Set out the records again, keeping every word as it is.

** Data for the task follows **

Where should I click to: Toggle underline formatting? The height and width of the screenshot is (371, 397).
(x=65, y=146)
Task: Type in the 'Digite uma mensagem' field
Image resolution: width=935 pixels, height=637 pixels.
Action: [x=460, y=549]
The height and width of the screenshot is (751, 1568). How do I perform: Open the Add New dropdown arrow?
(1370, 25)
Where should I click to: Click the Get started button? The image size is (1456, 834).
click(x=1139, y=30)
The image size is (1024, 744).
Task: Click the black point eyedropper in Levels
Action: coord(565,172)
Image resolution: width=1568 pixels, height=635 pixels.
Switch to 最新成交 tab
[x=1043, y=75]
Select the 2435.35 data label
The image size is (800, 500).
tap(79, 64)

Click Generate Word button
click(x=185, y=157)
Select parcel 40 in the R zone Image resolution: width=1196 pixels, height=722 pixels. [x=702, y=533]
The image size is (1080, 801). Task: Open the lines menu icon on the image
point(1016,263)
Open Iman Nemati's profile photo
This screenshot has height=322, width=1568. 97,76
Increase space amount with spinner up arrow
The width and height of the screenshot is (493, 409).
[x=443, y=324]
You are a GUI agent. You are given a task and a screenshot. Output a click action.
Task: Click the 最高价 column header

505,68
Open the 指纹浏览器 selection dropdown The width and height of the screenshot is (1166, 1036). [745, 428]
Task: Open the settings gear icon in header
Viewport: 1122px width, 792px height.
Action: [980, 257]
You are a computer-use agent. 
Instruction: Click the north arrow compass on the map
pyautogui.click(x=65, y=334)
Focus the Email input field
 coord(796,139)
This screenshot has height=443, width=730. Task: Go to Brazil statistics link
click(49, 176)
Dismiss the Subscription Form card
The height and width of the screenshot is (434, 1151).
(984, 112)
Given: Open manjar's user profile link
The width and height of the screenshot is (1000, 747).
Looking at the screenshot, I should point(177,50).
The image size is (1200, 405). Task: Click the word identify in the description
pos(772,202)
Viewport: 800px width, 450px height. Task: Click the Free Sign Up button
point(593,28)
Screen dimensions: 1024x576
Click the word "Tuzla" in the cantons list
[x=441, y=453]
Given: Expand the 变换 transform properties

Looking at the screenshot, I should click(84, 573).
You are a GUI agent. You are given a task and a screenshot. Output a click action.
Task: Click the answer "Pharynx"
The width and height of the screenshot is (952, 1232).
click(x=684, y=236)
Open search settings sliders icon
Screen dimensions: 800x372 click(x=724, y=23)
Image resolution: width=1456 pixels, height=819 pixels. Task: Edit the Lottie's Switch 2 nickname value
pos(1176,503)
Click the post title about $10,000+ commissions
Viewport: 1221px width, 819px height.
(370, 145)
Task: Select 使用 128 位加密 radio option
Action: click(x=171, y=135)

** End of Data for the task **

● **Answer area**
Where should I click to: Toggle underline formatting? The height and width of the screenshot is (371, 397).
(x=65, y=146)
Task: Type in the 'Digite uma mensagem' field
Image resolution: width=935 pixels, height=637 pixels.
Action: [x=460, y=549]
The height and width of the screenshot is (751, 1568). How do I perform: Open the Add New dropdown arrow?
(1370, 25)
Where should I click to: Click the Get started button? The image size is (1456, 834).
click(x=1139, y=30)
The image size is (1024, 744).
Task: Click the black point eyedropper in Levels
Action: coord(565,172)
Image resolution: width=1568 pixels, height=635 pixels.
Switch to 最新成交 tab
[x=1043, y=75]
Select the 2435.35 data label
The image size is (800, 500).
tap(79, 64)

Click Generate Word button
click(x=185, y=157)
Select parcel 40 in the R zone Image resolution: width=1196 pixels, height=722 pixels. [x=702, y=533]
The image size is (1080, 801). Task: Open the lines menu icon on the image
point(1016,263)
Open Iman Nemati's profile photo
This screenshot has height=322, width=1568. 97,76
Increase space amount with spinner up arrow
The width and height of the screenshot is (493, 409).
[x=443, y=324]
You are a GUI agent. You are given a task and a screenshot. Output a click action.
Task: Click the 最高价 column header

505,68
Open the 指纹浏览器 selection dropdown The width and height of the screenshot is (1166, 1036). [745, 428]
Task: Open the settings gear icon in header
Viewport: 1122px width, 792px height.
Action: [980, 257]
You are a computer-use agent. 
Instruction: Click the north arrow compass on the map
pyautogui.click(x=65, y=334)
Focus the Email input field
 coord(796,139)
This screenshot has height=443, width=730. Task: Go to Brazil statistics link
click(49, 176)
Dismiss the Subscription Form card
The height and width of the screenshot is (434, 1151).
(984, 112)
Given: Open manjar's user profile link
The width and height of the screenshot is (1000, 747).
Looking at the screenshot, I should point(177,50).
The image size is (1200, 405). Task: Click the word identify in the description
pos(772,202)
Viewport: 800px width, 450px height. Task: Click the Free Sign Up button
point(593,28)
Screen dimensions: 1024x576
Click the word "Tuzla" in the cantons list
[x=441, y=453]
Given: Expand the 变换 transform properties

Looking at the screenshot, I should click(84, 573).
You are a GUI agent. You are given a task and a screenshot. Output a click action.
Task: Click the answer "Pharynx"
The width and height of the screenshot is (952, 1232).
click(x=684, y=236)
Open search settings sliders icon
Screen dimensions: 800x372 click(x=724, y=23)
Image resolution: width=1456 pixels, height=819 pixels. Task: Edit the Lottie's Switch 2 nickname value
pos(1176,503)
Click the post title about $10,000+ commissions
Viewport: 1221px width, 819px height.
(370, 145)
Task: Select 使用 128 位加密 radio option
Action: click(x=171, y=135)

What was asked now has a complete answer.